▶ [Activity]
In the records below, find the line containing "Seifendose galvanisieren (87, 879)" and the line containing "Metall prägen"; please repeat exactly the lines from one to the other, both included, and nothing more.

▶ [Raw data]
↓↓↓
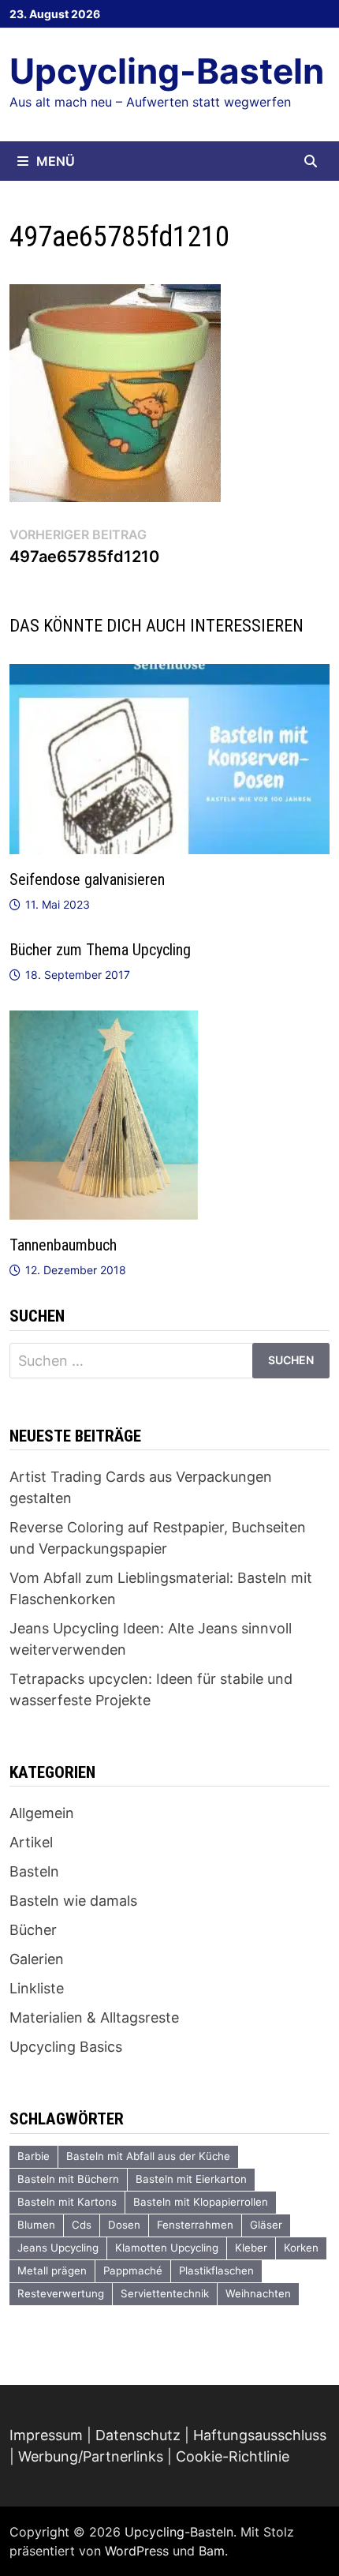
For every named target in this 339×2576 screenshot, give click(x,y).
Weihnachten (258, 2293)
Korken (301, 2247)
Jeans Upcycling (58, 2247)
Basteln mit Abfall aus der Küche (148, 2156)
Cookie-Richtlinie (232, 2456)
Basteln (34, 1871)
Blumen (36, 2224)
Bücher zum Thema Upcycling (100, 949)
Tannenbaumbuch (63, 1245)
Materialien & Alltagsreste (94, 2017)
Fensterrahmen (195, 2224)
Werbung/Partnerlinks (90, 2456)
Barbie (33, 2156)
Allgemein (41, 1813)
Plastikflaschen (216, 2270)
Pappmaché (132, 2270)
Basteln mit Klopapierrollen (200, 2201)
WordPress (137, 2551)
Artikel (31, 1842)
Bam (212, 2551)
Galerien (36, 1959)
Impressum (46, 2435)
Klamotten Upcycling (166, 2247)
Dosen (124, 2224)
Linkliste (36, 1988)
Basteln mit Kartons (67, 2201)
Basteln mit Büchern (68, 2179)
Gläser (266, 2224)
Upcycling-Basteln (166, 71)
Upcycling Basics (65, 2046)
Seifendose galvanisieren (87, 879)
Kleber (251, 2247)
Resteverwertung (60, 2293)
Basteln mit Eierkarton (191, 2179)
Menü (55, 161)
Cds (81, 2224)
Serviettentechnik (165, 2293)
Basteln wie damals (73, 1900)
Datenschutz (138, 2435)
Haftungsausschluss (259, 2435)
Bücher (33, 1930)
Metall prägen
↑↑↑
↓↓↓
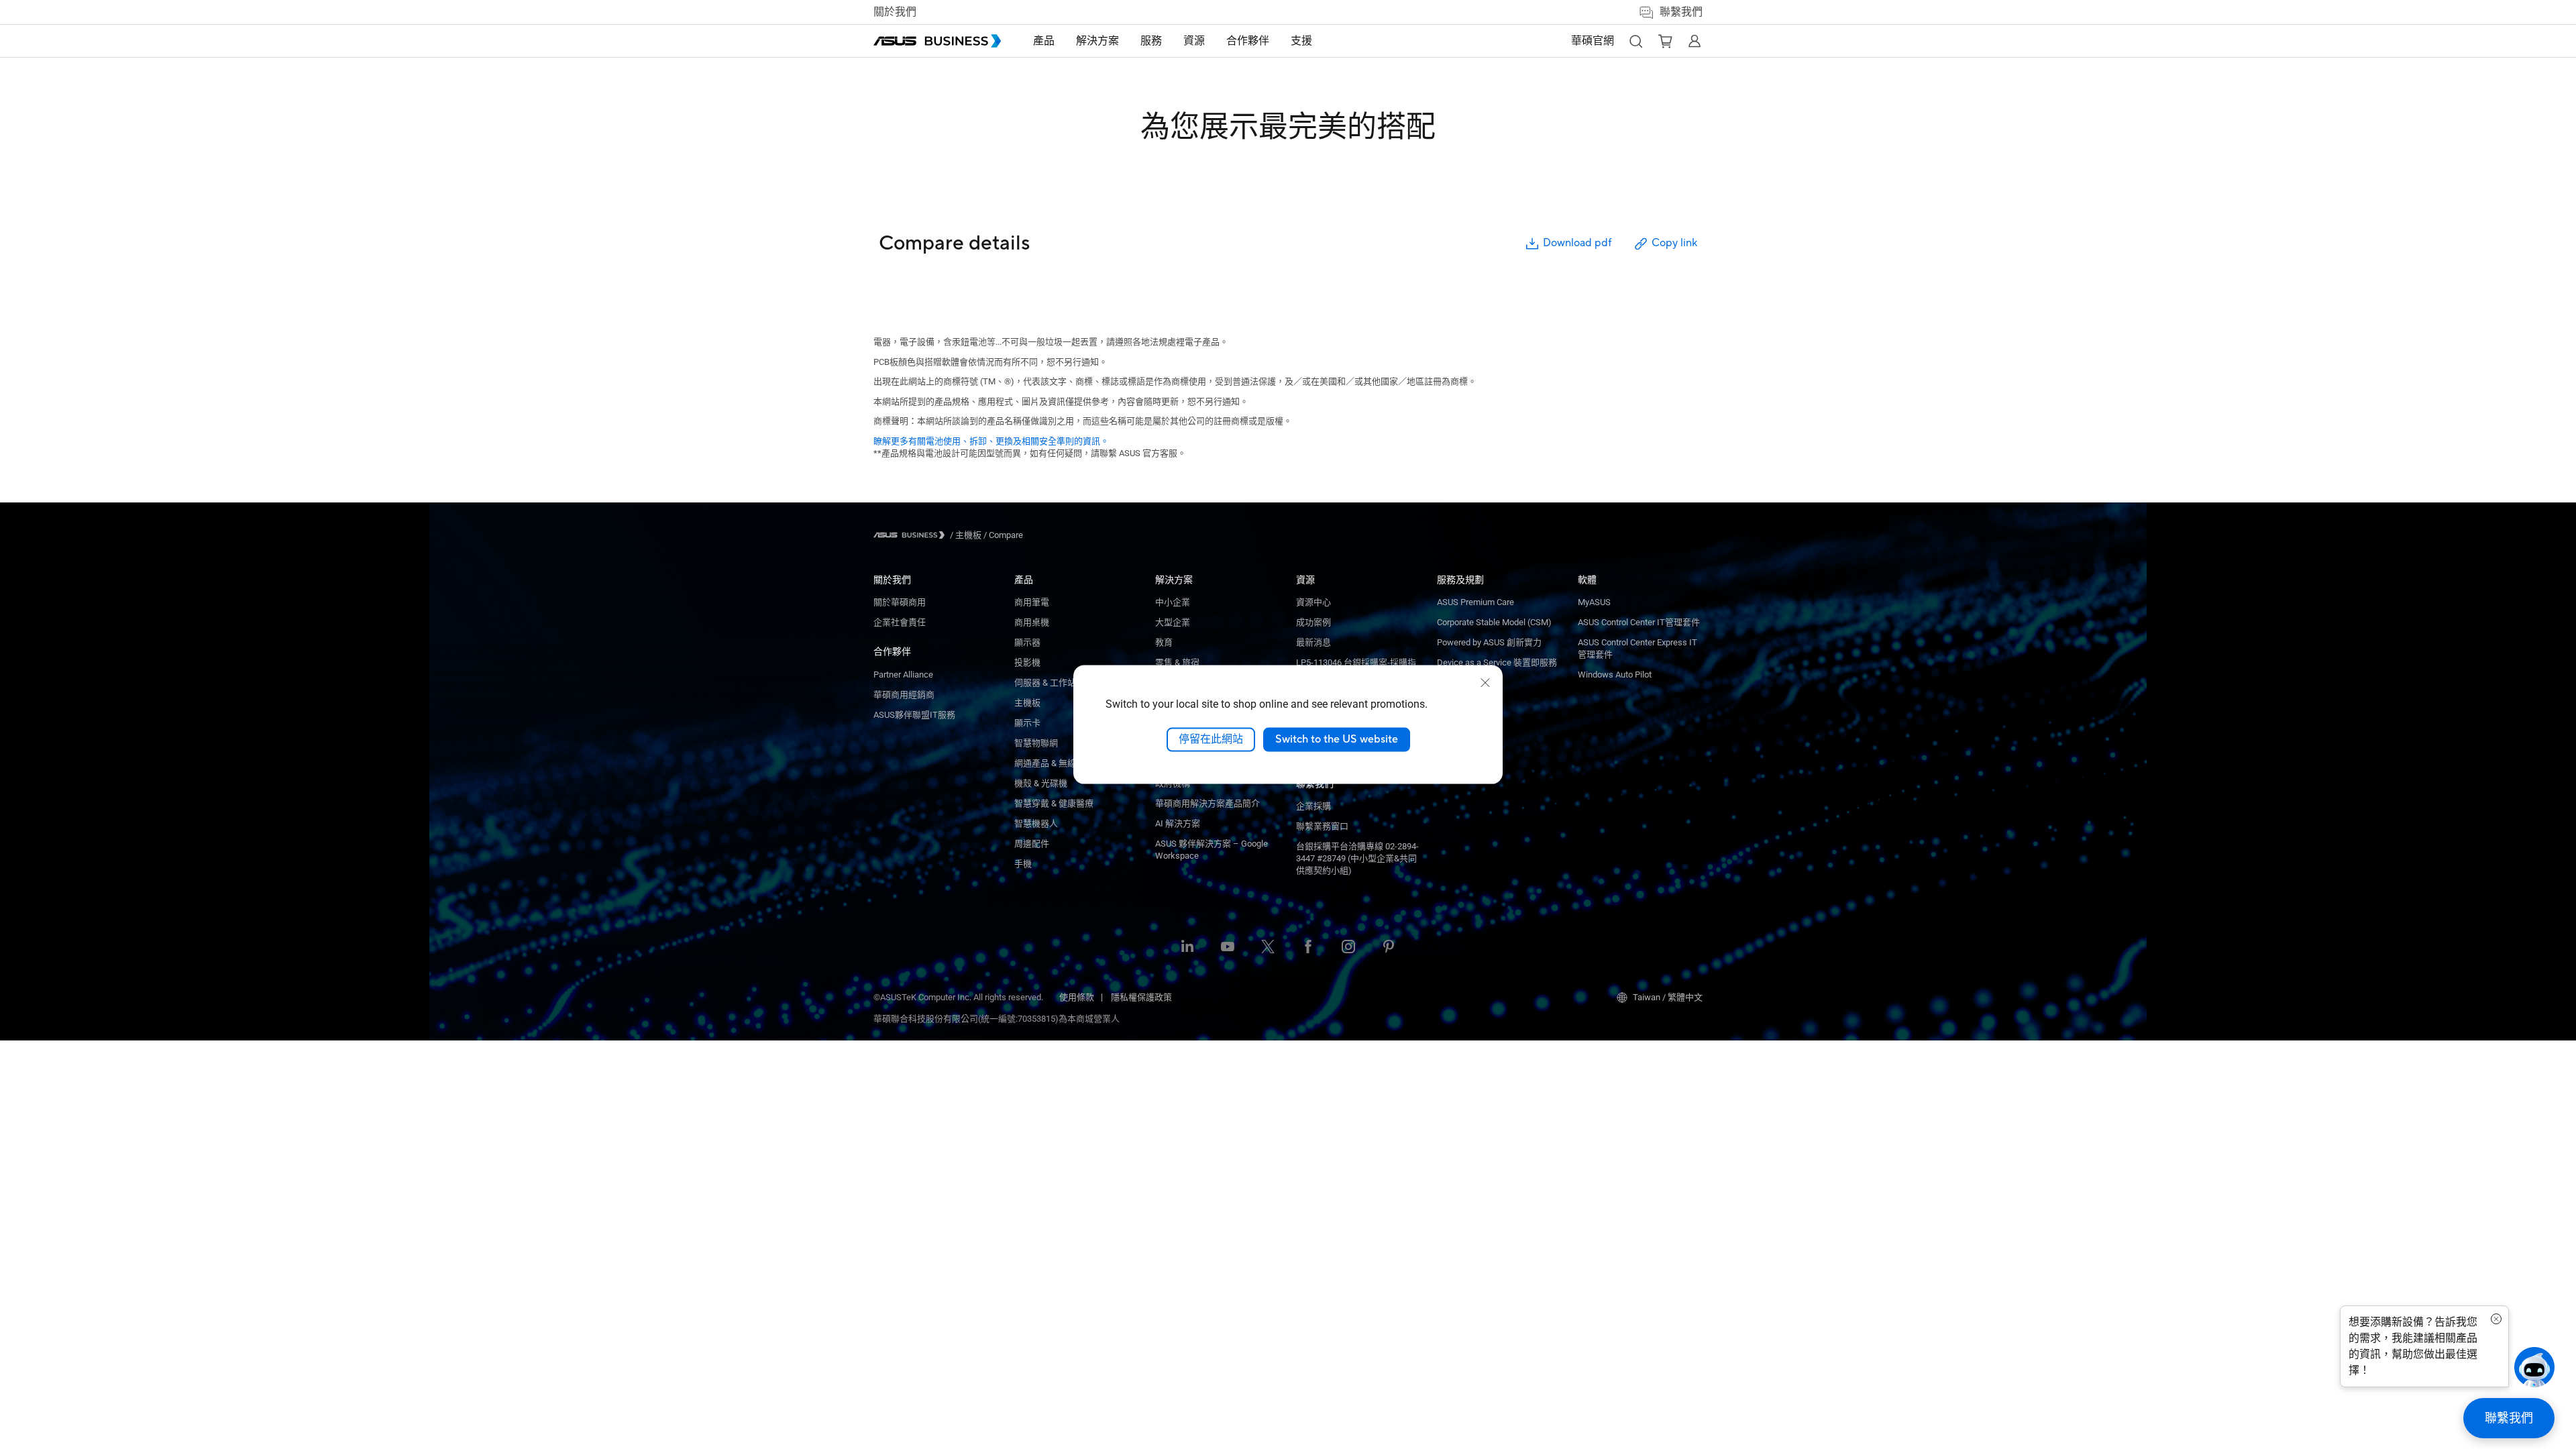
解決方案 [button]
↑↑↑
▶ [Solution]
Seifendose galvanisieren (87, 879)
Kleber (251, 2247)
Resteverwertung (60, 2293)
Basteln mit Eierkarton (191, 2179)
Menü (55, 161)
Cds (81, 2224)
Serviettentechnik (165, 2293)
Basteln wie damals (73, 1900)
Datenschutz (138, 2435)
Haftungsausschluss (259, 2435)
Bücher (33, 1930)
Metall prägen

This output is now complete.